Exercise instructions: Copy the entries word for word, starting at their first line and stopping after the line that contains "click(x=156, y=73)".

BEGIN Supplied data

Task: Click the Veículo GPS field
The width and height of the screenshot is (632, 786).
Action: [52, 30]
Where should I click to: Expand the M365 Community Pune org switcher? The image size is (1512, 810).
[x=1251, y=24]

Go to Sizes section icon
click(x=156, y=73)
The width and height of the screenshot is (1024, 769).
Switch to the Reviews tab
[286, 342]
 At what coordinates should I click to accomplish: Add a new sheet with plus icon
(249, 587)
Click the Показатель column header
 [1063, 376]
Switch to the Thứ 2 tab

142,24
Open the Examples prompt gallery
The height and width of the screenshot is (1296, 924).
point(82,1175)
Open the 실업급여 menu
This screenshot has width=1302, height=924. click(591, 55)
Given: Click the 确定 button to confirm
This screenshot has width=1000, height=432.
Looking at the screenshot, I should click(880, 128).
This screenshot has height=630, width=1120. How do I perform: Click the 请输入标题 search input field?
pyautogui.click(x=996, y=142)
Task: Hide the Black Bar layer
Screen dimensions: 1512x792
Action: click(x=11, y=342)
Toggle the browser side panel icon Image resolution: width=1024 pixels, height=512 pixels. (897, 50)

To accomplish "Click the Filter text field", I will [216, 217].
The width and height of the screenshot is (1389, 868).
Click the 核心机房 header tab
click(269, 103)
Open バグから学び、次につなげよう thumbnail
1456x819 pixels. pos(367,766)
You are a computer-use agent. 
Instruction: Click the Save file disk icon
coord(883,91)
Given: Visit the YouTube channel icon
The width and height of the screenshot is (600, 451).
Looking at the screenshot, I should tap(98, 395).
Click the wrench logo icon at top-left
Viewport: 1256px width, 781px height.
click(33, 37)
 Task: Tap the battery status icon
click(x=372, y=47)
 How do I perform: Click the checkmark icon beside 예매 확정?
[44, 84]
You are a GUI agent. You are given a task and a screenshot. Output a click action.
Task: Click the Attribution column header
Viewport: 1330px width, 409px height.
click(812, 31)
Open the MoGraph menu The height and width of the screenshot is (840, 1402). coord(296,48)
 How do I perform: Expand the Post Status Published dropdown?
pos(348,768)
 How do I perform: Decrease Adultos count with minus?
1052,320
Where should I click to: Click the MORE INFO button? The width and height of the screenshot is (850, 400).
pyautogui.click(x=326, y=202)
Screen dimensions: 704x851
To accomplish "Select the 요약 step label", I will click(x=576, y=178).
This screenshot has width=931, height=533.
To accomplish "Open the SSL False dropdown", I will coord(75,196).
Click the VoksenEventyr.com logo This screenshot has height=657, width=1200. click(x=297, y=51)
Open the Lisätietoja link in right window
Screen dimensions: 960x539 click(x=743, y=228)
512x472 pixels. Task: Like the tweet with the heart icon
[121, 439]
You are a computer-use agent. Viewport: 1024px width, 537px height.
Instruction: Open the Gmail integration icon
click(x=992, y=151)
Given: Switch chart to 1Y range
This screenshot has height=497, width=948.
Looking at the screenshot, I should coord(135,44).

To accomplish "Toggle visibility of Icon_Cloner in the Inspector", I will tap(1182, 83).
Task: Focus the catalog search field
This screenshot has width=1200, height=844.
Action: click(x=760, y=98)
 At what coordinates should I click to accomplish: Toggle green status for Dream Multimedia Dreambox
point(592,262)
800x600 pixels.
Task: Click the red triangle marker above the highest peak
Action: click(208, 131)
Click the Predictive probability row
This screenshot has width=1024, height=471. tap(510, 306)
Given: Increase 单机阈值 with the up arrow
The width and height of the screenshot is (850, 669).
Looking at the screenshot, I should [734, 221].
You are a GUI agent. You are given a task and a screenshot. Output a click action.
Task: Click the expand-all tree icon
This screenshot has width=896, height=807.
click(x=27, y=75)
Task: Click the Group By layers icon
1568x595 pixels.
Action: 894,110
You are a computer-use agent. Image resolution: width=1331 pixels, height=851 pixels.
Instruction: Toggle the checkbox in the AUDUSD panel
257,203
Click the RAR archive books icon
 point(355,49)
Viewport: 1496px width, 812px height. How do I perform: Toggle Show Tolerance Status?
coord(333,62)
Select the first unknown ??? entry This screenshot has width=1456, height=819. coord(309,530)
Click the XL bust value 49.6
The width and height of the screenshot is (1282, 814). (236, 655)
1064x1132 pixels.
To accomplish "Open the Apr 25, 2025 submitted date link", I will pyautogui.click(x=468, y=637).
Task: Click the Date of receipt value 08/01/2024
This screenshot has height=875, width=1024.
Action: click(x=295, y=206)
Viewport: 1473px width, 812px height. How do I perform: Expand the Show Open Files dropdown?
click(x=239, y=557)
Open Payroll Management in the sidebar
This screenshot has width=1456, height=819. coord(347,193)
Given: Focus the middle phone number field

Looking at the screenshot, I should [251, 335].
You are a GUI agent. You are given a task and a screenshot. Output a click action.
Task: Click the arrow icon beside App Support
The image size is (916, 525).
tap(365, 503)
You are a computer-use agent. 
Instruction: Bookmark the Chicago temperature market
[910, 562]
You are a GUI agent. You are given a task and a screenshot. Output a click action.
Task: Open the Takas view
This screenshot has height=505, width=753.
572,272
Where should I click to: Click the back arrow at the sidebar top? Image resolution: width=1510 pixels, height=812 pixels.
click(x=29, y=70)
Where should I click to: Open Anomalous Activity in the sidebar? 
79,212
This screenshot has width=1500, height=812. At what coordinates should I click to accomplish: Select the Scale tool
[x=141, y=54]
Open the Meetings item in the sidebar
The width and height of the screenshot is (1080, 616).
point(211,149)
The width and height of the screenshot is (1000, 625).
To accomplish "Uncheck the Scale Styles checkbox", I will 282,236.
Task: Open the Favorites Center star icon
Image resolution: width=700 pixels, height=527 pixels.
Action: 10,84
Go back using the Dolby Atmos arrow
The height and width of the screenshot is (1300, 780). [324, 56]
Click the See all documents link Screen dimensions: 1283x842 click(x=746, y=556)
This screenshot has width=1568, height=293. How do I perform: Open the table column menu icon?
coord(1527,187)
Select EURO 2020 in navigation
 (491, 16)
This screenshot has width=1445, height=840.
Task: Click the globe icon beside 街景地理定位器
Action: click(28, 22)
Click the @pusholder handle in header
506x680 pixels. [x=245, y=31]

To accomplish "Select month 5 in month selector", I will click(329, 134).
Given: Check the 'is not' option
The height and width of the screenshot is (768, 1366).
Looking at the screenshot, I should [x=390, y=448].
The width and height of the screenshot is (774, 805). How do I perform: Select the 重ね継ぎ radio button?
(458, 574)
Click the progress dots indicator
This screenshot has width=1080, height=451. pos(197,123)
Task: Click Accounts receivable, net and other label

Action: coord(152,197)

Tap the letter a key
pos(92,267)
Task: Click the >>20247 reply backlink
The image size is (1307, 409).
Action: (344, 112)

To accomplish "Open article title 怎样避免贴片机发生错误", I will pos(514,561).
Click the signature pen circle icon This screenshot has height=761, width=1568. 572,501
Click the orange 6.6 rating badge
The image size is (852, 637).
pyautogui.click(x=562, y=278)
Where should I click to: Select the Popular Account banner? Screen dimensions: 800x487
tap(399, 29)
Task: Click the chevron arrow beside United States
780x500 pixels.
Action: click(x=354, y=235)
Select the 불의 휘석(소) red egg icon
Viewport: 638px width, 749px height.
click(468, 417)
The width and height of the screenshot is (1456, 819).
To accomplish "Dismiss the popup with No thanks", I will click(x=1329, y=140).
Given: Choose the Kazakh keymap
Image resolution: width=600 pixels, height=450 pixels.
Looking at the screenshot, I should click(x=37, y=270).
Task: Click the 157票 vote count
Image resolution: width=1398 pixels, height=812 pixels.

END Supplied data

Solution to this task:
Task: Click the Veículo GPS field
The width and height of the screenshot is (632, 786).
Action: [52, 30]
Where should I click to: Expand the M365 Community Pune org switcher? The image size is (1512, 810).
[x=1251, y=24]

Go to Sizes section icon
click(x=156, y=73)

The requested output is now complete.